> _REQUIRED ACTION_
Repeat the listing below exactly from the line with "At what coordinates should I click to accomplish: Click the wine" through its last line. Skip every picture.

===============

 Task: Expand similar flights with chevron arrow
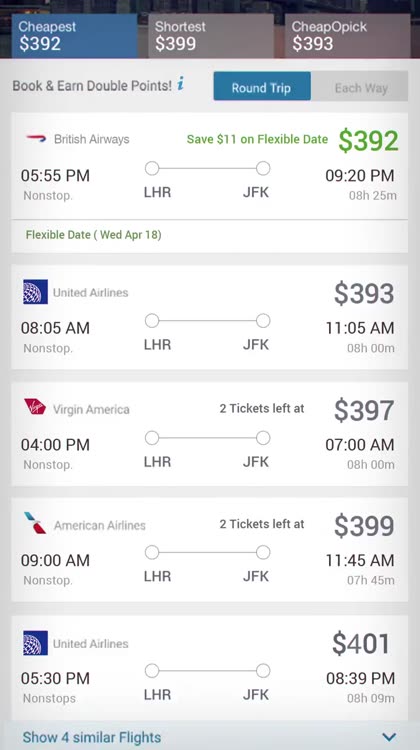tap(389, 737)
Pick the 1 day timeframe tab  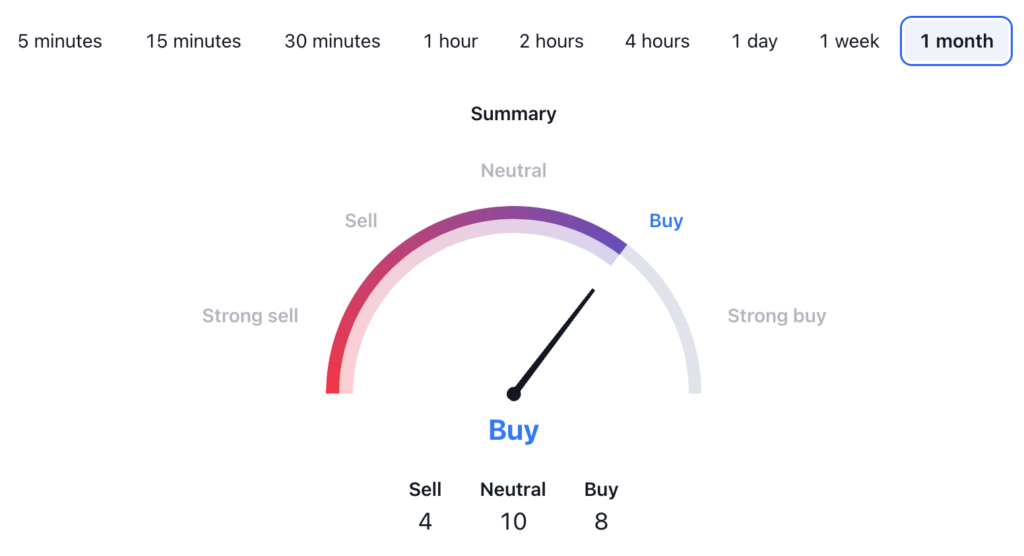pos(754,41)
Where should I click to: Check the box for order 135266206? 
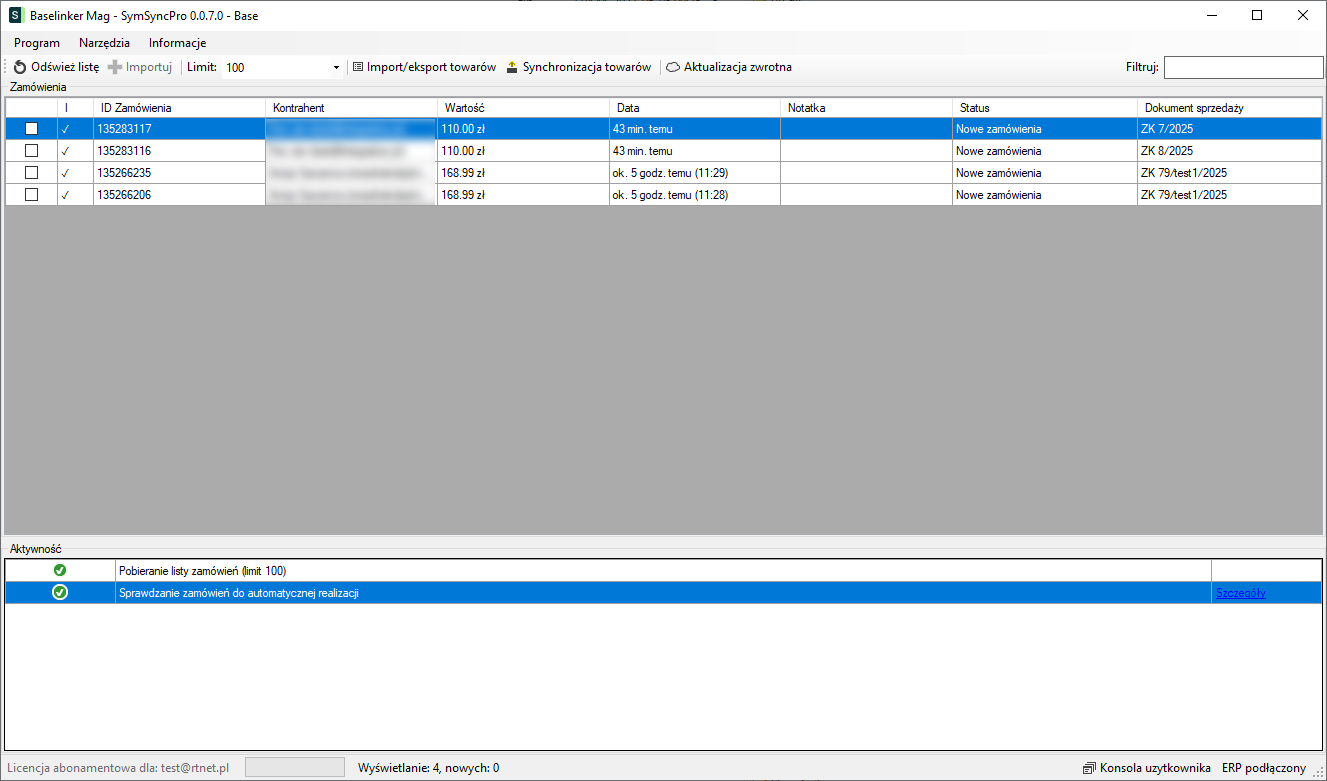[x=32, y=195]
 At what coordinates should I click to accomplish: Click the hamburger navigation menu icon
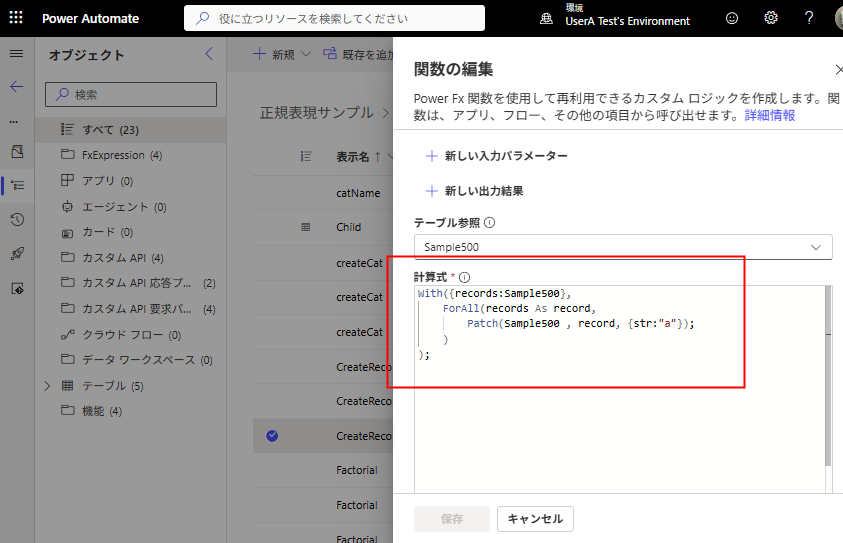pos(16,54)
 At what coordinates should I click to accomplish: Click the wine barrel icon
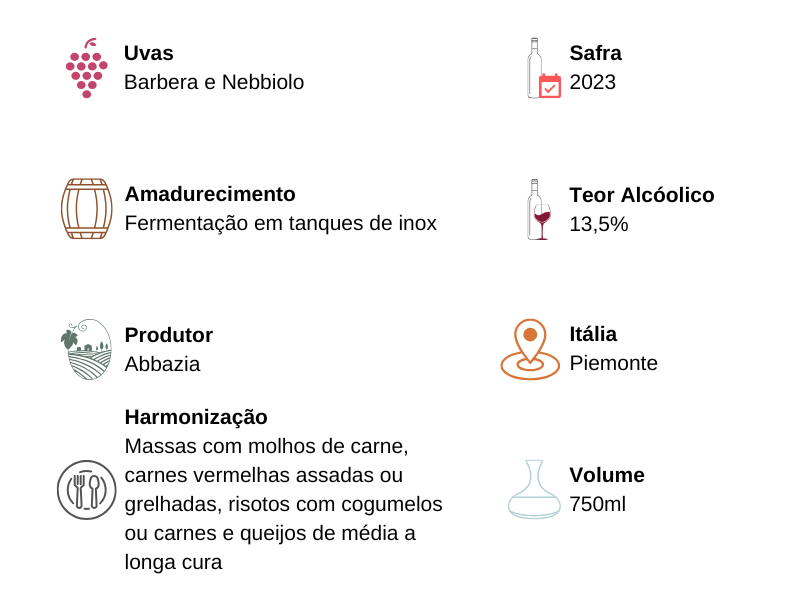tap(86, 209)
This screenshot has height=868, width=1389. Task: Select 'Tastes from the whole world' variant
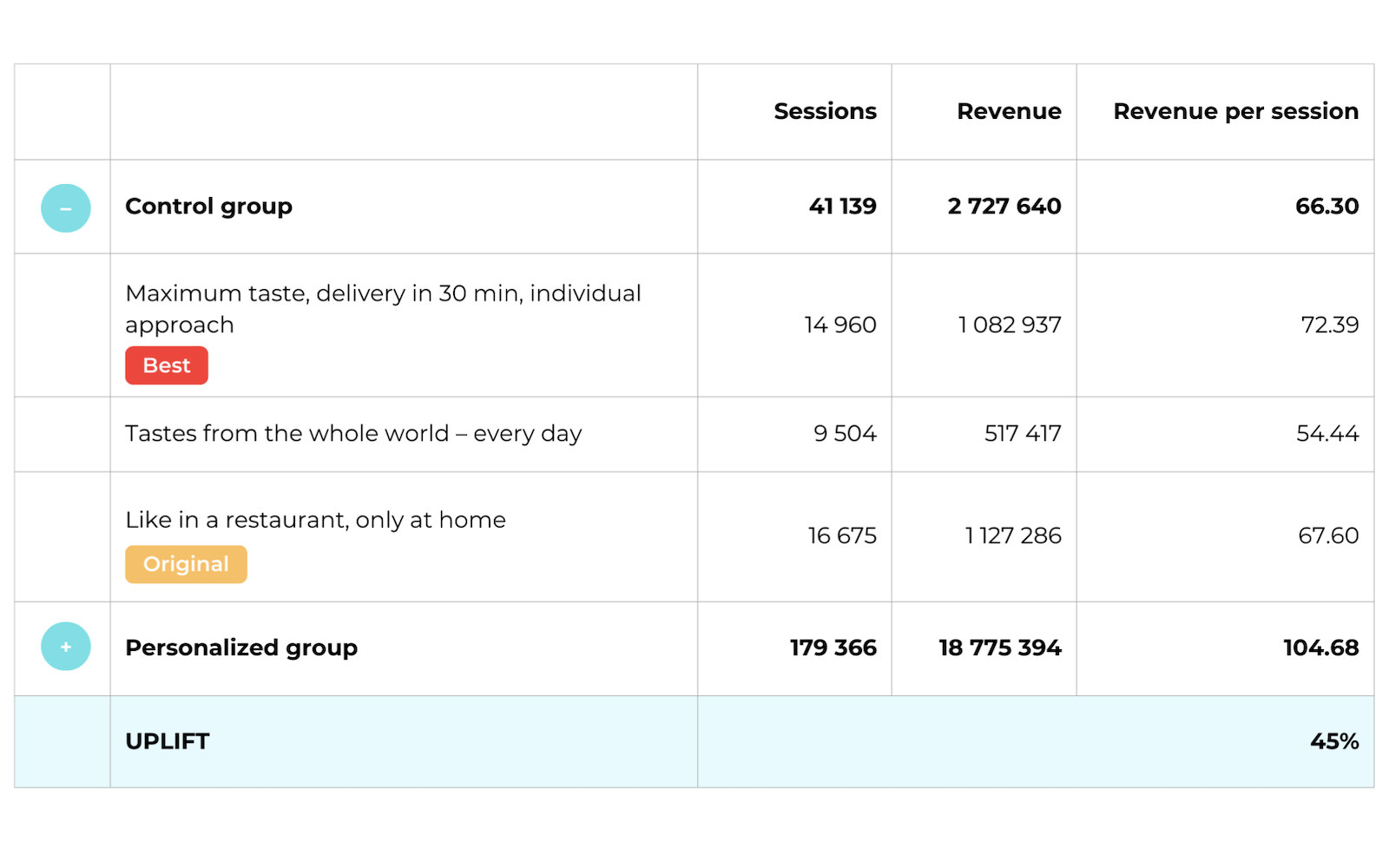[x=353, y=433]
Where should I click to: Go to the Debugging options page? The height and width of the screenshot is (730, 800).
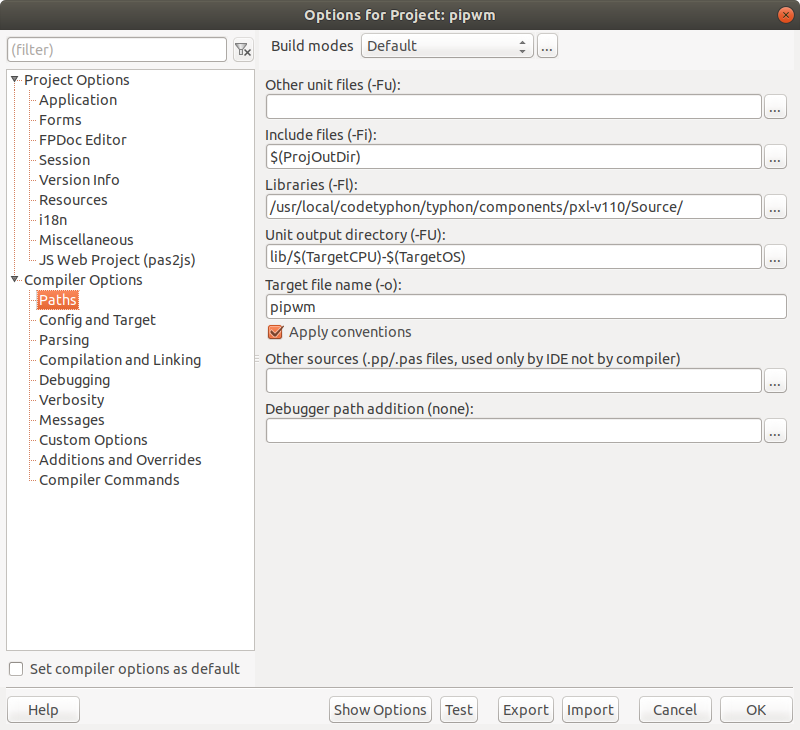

===============

> _THE COMPLETED TASK_
 At what coordinates should I click to accomplish: Click the wine barrel icon
tap(86, 209)
This screenshot has height=868, width=1389. Task: Select 'Tastes from the whole world' variant
[x=353, y=433]
Where should I click to: Go to the Debugging options page? The height and width of the screenshot is (730, 800).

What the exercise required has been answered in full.